WHAT TO PRODUCE: Copy, word for word, the lines of the entries below between the one with "The width and height of the screenshot is (1656, 854)." and the one with "Click the hatched IRM in S/C Shadow patch", inclusive, and leave out everything else.

INPUT:

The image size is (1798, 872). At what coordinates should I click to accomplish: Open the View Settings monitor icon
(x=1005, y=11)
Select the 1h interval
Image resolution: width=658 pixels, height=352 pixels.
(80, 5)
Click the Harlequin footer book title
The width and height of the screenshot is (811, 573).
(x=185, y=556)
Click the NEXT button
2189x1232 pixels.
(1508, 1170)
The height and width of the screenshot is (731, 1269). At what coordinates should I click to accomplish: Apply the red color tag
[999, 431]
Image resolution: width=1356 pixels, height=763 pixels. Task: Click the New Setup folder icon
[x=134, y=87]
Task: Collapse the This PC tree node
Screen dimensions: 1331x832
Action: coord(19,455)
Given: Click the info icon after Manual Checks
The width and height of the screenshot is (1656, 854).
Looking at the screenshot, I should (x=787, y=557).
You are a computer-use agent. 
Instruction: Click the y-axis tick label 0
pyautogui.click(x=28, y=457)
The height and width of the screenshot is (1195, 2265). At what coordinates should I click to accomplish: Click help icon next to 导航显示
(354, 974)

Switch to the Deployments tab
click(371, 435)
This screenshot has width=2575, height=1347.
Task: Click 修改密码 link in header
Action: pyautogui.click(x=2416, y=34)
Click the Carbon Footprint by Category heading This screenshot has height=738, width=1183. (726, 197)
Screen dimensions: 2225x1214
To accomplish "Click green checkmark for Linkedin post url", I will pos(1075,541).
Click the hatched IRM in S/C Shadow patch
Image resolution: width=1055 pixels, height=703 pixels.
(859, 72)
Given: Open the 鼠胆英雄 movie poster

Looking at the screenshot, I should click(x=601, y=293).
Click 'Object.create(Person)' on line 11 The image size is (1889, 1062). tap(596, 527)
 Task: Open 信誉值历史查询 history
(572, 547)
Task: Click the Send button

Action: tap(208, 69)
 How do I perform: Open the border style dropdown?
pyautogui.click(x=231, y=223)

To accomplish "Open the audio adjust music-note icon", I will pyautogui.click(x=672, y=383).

REPLY:
The width and height of the screenshot is (1656, 854).
Looking at the screenshot, I should (x=787, y=557).
You are a computer-use agent. 
Instruction: Click the y-axis tick label 0
pyautogui.click(x=28, y=457)
The height and width of the screenshot is (1195, 2265). At what coordinates should I click to accomplish: Click help icon next to 导航显示
(354, 974)

Switch to the Deployments tab
click(371, 435)
This screenshot has width=2575, height=1347.
Task: Click 修改密码 link in header
Action: pyautogui.click(x=2416, y=34)
Click the Carbon Footprint by Category heading This screenshot has height=738, width=1183. (726, 197)
Screen dimensions: 2225x1214
To accomplish "Click green checkmark for Linkedin post url", I will pos(1075,541).
Click the hatched IRM in S/C Shadow patch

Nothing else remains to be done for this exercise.